Back then, the thought of actual voters making actual choices seemed distant and abstract, and the candidates sat down to discuss strategies against Trump and to establish the general truce that has held until now. Everyone involved seems to agree on those points, but differing reports emerge when it comes to the topic of gender.As CNN reported, Warren laid out her strengths as a candidate: "She could make a robust argument about the economy and earn broad support from female voters." Bernie was not on the same page.
The Bernie cult has been attacking @ewarren for way too long. They’ve minimized her achievements, called her a copy… https://t.co/9zLobcSgBv— Joshua Manuel Bonet 🏳️🌈 (@Joshua Manuel Bonet 🏳️🌈) 1578984471.0
According to anonymous members of Warren's team, Bernie didn't think a woman could win. Bernie shot back with his own version of events, saying, "It is ludicrous to believe that at the same meeting where Elizabeth Warren told me she was going to run for president, I would tell her that a woman couldn't win... What I did say that night was that Donald Trump is a sexist, a racist and a liar who would weaponize whatever he could. Do I believe a woman can win in 2020? Of course! After all, Hillary Clinton beat Donald Trump by 3 million votes in 2016." When Warren herself was finally convinced to weigh in directly, she urged people to move on, claiming that she was more interested in what she and Sanders agree on… But she also confirmed the more inflammatory version of events: "Among the topics that came up was what would happen if Democrats nominated a female candidate. I thought a woman could win; he disagreed."
While there is certainly a conversation to be had about to what extent America remains too sexist to support a female candidate, it seems like a stretch to accept the idea that, in 2018, Bernie would hold such a categorical view against the possibility of a woman being elected president. What makes it particularly questionable is the existence of footage from a C-SPAN appearance three decades earlier, in which Bernie says, "In my view, a woman could be elected president of the United States. The real issue is whose side are you on? Are you on the side of workers and poor people, or are you on the side of big money and the corporations?"

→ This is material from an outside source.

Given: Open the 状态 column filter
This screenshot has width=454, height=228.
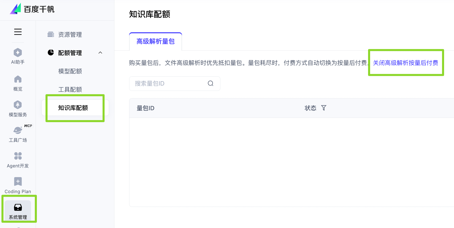Looking at the screenshot, I should pos(324,108).
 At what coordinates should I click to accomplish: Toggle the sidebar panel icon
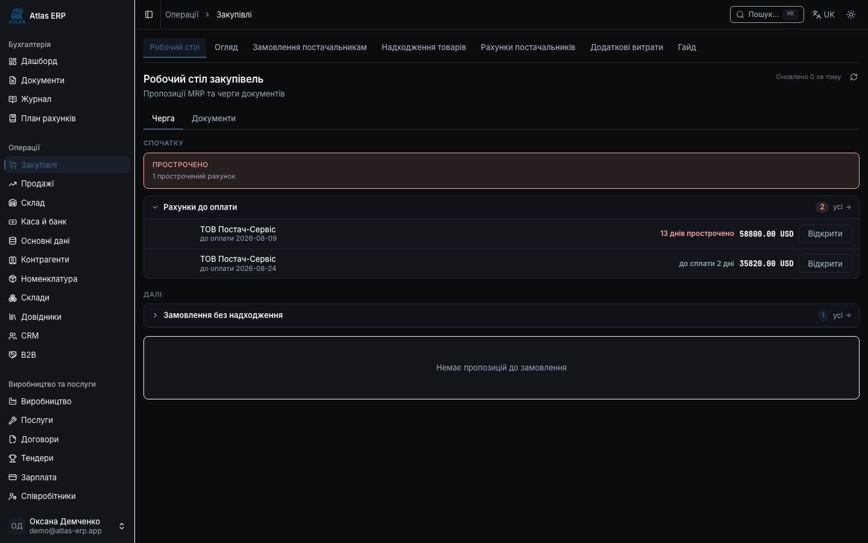(x=149, y=14)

The suggestion that Bernie's views have become more regressive since 1988 seems far-fetched. The inclusive, forward-thinking persona he has consistently presented to the public for 40+ years doesn't line up with this supposed private view. Then again, the idea that Warren would simply lie about Sanders' comments seems equally unlikely. Who you believe seems to depend largely on who you prefer, and the two camps seem to be moving further from each other as the Iowa Caucuses close in. On one side, Bernie Sanders is a sexist; on the other, Elizabeth Warren is a liar.

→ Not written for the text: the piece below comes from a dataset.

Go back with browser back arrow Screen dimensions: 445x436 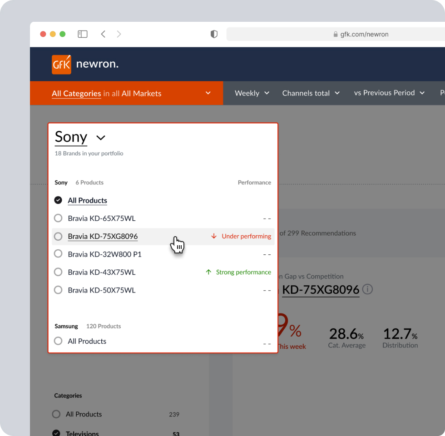tap(103, 34)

Without a recording or a transcript of the conversation, it doesn't seem quite justified to land in either of those camps. Without third-party witnesses, the basic facts of who did and who said what can quickly dissolve. The message that was intended and the message that was received crystallize in each person's mind to the point that they become irreconcilable. Perhaps Bernie did think that a progressive man was better poised than a progressive woman to counter Donald Trump's brand of populism in the 2020 election. Maybe his way of saying so was so clumsy that Warren took it as a broad statement about the viability (or lack of viability) of female candidates, and she recounted it as such to people close to her. Short of calling either of them a liar or worse, that is the best I can muster—a version of events that I prefer to believe in order to maintain my respect for both of these candidates.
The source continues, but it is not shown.